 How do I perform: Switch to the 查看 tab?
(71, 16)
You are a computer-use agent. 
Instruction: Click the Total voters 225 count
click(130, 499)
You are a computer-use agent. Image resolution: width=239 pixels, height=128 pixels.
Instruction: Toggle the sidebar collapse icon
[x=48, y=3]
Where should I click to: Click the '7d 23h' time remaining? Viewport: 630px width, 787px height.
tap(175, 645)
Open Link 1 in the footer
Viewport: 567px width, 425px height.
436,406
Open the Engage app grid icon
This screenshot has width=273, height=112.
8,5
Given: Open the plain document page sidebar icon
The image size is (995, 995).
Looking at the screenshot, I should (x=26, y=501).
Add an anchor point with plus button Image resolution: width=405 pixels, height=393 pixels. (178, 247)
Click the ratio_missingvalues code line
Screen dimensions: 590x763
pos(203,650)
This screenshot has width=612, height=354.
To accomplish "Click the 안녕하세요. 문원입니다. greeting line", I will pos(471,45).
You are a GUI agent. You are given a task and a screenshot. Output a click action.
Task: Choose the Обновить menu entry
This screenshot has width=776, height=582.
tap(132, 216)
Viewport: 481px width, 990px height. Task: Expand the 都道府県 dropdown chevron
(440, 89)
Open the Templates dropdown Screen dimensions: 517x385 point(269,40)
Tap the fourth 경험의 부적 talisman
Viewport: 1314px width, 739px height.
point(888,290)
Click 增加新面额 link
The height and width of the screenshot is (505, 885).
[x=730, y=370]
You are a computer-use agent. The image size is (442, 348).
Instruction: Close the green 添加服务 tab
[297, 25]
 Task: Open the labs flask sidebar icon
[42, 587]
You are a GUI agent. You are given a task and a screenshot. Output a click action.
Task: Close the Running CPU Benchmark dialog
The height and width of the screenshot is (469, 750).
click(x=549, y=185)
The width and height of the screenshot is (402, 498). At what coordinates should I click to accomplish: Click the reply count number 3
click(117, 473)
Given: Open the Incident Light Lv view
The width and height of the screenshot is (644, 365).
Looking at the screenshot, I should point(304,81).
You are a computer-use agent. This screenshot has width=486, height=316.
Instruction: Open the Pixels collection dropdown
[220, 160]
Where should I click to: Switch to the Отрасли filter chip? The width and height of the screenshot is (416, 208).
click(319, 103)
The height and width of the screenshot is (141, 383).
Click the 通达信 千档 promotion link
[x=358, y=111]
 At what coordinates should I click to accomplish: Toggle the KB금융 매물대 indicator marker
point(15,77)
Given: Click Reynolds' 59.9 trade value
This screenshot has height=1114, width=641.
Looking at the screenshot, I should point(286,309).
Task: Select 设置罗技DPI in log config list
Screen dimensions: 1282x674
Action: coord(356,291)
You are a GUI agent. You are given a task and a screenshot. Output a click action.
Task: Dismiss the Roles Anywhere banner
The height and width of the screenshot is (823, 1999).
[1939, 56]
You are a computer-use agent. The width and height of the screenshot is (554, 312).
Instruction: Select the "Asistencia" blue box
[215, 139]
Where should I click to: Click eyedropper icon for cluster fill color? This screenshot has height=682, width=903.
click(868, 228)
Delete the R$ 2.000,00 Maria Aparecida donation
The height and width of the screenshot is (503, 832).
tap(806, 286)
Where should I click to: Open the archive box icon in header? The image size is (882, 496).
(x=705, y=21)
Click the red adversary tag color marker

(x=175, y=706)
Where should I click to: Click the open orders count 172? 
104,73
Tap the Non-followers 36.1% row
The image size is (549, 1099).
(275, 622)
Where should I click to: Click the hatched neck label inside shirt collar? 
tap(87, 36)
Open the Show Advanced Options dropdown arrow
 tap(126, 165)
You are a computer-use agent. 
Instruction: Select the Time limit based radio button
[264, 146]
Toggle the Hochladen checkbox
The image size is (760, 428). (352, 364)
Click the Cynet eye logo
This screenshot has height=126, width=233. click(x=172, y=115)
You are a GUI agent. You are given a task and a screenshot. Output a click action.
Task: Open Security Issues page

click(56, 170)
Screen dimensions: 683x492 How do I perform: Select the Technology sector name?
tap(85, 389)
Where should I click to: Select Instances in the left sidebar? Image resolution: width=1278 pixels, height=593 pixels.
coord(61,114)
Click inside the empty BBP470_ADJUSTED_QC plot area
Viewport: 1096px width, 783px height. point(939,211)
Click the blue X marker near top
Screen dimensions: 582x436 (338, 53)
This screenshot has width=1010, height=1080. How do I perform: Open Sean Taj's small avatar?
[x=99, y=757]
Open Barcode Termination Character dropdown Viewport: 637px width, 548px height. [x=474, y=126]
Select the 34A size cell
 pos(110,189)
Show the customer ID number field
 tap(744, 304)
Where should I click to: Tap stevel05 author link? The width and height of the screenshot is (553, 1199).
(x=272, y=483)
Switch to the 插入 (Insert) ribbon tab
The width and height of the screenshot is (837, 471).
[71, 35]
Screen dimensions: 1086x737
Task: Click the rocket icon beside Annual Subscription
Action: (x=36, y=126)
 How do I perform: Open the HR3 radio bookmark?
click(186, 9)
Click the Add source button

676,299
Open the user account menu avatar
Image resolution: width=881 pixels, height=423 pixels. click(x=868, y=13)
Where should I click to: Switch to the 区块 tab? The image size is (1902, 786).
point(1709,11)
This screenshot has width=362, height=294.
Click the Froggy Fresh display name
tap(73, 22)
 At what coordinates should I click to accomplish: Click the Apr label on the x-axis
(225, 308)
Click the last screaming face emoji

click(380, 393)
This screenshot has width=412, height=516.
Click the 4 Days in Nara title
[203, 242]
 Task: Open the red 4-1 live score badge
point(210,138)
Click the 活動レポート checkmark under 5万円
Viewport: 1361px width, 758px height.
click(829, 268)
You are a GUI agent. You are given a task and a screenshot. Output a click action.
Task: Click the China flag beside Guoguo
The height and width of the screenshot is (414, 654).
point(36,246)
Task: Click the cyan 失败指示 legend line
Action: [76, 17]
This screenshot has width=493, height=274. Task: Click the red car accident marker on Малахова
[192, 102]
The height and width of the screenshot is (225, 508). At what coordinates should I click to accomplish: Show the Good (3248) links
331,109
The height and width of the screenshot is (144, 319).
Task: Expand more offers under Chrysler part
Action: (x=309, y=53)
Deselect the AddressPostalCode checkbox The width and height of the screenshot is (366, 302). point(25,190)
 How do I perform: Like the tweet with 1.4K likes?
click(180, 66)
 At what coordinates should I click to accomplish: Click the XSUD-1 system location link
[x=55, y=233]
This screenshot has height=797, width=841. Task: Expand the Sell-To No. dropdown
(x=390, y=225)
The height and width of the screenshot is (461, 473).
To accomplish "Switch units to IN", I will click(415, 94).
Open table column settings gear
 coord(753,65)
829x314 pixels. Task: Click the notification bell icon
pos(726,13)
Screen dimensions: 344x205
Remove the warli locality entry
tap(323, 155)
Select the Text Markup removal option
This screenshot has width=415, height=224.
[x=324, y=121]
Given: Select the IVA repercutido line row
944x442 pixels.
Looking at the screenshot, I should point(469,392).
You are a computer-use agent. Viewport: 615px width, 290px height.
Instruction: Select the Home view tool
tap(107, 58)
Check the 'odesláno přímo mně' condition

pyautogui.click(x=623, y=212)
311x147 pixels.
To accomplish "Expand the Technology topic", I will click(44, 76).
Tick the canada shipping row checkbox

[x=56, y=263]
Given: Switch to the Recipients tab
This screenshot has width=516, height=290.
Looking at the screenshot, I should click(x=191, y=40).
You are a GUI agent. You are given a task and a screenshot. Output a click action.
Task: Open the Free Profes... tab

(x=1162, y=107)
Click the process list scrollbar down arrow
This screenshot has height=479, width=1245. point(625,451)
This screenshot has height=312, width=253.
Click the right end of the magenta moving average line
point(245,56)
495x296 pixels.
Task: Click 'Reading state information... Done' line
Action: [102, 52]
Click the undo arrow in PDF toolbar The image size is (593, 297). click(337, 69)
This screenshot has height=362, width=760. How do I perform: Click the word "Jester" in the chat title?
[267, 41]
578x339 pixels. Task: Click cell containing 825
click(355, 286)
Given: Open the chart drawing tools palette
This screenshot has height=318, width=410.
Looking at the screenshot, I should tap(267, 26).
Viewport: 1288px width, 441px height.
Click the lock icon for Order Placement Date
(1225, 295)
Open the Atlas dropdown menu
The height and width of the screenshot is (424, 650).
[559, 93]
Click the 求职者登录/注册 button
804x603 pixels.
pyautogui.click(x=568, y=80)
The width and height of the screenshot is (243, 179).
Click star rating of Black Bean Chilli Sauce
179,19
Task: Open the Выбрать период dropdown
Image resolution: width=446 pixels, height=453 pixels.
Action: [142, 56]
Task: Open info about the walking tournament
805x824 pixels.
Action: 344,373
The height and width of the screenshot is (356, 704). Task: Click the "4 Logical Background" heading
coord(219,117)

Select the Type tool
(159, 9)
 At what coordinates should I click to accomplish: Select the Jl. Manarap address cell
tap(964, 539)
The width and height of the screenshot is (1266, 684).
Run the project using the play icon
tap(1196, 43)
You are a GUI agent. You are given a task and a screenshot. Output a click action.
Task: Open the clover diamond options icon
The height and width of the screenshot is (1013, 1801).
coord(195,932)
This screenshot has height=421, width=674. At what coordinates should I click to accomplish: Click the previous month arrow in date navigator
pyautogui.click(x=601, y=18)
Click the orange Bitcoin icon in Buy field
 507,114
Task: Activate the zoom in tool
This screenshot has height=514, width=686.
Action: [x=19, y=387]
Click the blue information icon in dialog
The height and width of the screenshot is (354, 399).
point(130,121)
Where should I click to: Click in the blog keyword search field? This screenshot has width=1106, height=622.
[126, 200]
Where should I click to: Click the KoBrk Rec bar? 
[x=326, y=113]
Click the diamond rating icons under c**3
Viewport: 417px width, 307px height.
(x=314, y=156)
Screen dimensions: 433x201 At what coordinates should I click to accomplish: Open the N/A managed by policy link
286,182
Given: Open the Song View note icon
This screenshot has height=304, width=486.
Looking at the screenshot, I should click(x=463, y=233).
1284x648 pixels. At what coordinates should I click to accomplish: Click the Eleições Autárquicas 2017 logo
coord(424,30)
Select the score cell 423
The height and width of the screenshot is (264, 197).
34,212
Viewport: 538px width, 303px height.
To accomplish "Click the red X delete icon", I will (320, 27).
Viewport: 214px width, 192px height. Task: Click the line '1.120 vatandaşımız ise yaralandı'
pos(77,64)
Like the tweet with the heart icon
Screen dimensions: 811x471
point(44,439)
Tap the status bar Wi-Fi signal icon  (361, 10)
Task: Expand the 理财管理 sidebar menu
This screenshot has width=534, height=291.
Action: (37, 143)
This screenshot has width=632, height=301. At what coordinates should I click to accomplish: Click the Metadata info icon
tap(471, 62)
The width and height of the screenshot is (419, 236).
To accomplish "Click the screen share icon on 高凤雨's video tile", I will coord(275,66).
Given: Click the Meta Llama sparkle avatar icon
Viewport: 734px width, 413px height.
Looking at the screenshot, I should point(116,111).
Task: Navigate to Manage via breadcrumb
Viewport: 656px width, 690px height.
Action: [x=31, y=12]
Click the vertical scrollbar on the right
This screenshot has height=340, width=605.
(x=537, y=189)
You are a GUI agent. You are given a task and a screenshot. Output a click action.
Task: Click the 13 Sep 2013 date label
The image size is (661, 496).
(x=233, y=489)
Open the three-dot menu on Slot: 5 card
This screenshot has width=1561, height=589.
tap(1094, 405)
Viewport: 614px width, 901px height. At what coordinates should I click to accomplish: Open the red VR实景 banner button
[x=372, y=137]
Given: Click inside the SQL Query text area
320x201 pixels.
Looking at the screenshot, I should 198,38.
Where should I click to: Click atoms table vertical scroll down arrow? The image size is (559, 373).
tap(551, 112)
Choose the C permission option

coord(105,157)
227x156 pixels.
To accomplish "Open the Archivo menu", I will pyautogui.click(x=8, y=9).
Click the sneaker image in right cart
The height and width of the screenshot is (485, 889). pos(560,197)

------------------------

• _Problem statement_: Lines in the data that hold "dialog" must be located and copied.

• _Exercise answer_:
Task: Close the Running CPU Benchmark dialog
Click the blue information icon in dialog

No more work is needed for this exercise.